Nous référons généralement nos malades à Bangalore où les médecins ont une réputation internationale et où il y a l'infrastructure qui fait défaut à Maurice. Nous avons aussi une collaboration en Australie, plus précisément à Perth où nous envoyons aussi nos enfants. Autant en Australie, nous n'avons que le déplacement à assurer car la prise en charge sur place est effectuée par la Children of Mauritius Medical and Surgical Support Association, lorsque nous les envoyons à Bangalore, nous payons tout, le transport, l'hôpital, l'hébergement pour l'enfant et sa maman et le coût de l'intervention. Avant de faire pratiquer une intervention à l'échelle locale, on compare les prix. Si au final, les coûts globaux sont les mêmes, l'intervention chirurgicale stricte est moins chère en Inde. Et puis, si l'on voit qu'à Maurice, on ne peut pas opérer, on envoie en Inde. L'avantage d'opérer localement est appréciable car l'enfant reste à Maurice, est proche de toute sa famille, et nous pensons que moralement, cela fait une grosse différence, surtout quand les soins post-opératoires sont longs. Je dois aussi dire que nous agissons comme facilitateur en donnant des référents et des adresses à ceux qui ont besoin d'interventions en Inde. Nous l'avons déjà fait pour un enfant dont les parents voulaient qu'il soit opéré en Inde et ils avaient une assurance.

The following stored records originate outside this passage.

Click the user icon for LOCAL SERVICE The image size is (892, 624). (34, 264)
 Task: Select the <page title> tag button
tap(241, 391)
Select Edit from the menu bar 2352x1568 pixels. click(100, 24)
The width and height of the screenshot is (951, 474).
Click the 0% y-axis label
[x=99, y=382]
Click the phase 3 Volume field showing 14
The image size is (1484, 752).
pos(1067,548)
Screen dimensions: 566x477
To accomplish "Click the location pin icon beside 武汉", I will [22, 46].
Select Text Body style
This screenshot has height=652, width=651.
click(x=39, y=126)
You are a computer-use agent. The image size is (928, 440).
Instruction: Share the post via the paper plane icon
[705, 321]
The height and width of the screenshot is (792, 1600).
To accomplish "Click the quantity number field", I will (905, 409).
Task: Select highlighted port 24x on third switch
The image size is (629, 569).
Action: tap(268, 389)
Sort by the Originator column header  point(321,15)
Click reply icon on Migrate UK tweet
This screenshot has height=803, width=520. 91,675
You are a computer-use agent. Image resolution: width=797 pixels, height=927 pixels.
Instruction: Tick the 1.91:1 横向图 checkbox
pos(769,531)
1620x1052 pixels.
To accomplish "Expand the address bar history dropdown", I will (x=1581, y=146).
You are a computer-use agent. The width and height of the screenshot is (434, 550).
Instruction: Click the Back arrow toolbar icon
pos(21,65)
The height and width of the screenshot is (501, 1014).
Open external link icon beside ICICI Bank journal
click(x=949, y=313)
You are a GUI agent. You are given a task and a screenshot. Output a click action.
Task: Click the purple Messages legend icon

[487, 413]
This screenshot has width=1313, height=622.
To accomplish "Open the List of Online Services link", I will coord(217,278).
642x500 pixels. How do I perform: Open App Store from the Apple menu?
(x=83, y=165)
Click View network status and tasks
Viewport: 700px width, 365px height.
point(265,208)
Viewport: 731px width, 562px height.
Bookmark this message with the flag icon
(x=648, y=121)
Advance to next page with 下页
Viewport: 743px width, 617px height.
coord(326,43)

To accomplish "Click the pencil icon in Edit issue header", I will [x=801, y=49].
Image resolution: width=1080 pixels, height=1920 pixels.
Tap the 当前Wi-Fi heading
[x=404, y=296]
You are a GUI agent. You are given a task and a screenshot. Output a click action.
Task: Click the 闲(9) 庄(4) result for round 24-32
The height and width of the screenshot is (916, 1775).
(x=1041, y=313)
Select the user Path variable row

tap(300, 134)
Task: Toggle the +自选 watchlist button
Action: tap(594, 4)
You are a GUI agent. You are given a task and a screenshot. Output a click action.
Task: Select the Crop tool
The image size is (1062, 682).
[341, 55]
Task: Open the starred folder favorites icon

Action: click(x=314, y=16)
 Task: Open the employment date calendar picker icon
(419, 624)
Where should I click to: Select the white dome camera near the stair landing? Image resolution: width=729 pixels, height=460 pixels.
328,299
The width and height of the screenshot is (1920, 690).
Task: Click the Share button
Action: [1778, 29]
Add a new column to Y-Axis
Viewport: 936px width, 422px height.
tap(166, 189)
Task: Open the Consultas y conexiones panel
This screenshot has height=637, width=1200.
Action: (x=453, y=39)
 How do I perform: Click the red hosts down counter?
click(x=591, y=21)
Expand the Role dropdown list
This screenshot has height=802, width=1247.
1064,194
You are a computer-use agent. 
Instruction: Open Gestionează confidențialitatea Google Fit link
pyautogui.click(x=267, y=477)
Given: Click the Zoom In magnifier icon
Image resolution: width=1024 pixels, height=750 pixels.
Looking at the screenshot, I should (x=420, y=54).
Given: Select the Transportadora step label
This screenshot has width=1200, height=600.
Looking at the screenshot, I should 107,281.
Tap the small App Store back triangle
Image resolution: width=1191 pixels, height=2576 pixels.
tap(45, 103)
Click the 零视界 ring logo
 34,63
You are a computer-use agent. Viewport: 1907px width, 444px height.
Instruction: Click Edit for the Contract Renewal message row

Donc, vous ne manquez pas de fonds ?

L'argent est là. La National Social Inclusion Foundation nous donne Rs 3 millions annuellement et nous avons d'autres parrains. Il ne nous manque que des patients. Cette situation est triste. À un moment, c'était l'inverse. Trois pédiatres dont un est plus ou moins à la retraite, collaborent bénévolement avec nous. Il faudrait que les autres pédiatres du privé ou ceux dans les hôpitaux publics nous réfèrent leurs malades graves. Les membres du comité de la SACIM et moi souhaitons faire un appel aux parents, aux familles, aux amis, aux voisins qui connaissent les problèmes et la souffrance de jeunes malades ayant besoin d'opérations: qu'ils nous contactent. Notre objectif est de soigner les enfants inopérables.

Qu'allez-vous faire pour remédier à ce manque de visibilité de votre part ?

Nous avons un riche bilan, soit 972 opérations en 56 ans et plusieurs success stories. Mais le moment est venu pour nous de nous réinventer. Nous allons revamper notre site Web et mener des campagnes de communication, notamment à travers les médias.